Document Type

Article

Publication Date

2011

Abstract

Since at least the famous Berle-Dodds debate, corporate social responsibility (CSR) and later its more muscular and structural iteration, progressive corporate law, have been discussed without much progress. The authors consider whether the social enterprise movement, which envisions a new sector of businesses created both to generate profits and pursue social goals, advances this debate. They conclude that it does. Proponents of social enterprise believe that such businesses can combine the dynamism of for-profit firms with the mission-driven zeal more typical of nonprofit organizations. Social enterprise and CSR have much in common: both want businesses to take the interests of non-shareholder stakeholders more seriously and play a larger role in addressing social and environmental problems.

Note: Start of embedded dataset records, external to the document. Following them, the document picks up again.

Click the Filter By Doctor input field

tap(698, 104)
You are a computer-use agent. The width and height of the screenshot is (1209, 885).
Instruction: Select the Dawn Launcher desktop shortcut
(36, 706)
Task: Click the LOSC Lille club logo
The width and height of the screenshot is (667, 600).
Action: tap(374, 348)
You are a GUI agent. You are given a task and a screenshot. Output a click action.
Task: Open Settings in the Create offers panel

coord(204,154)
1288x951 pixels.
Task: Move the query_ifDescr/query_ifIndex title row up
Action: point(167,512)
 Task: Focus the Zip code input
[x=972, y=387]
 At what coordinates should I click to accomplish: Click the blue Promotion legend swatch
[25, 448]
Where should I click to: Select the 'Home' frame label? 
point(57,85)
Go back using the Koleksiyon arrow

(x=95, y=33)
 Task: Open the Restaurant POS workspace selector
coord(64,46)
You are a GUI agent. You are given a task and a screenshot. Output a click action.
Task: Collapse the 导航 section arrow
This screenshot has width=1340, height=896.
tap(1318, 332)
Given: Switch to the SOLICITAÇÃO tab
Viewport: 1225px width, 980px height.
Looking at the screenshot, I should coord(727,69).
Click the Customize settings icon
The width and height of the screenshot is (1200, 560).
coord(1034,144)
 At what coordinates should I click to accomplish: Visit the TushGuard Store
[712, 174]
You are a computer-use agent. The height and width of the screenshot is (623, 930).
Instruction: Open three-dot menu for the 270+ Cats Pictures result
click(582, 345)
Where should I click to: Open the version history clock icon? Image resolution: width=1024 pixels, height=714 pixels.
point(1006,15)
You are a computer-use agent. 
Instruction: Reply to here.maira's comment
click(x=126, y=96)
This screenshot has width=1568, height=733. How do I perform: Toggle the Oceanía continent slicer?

Yet there are important and underexplored differences. Unlike CSR, the idea of social enterprise is remarkably congenial to mainstream corporate law in ideology and methodology. In one respect, the social enterprise movement sidesteps the CSR debate by operating in a different setting - its vision is realized and embodied in new organizational forms rather than existing corporations. In another respect, the movement shows how mainstream corporate law can accommodate CSR and progressive corporate law concerns without fundamental change. Social enterprise thus advances the CSR debate in unexpected ways - the movement appropriates some CSR notions and shares some CSR sensibilities, but combines them in a manner that should please corporate contractarians, alarm proponents of progressive corporate law, and discomfort some proponents of CSR.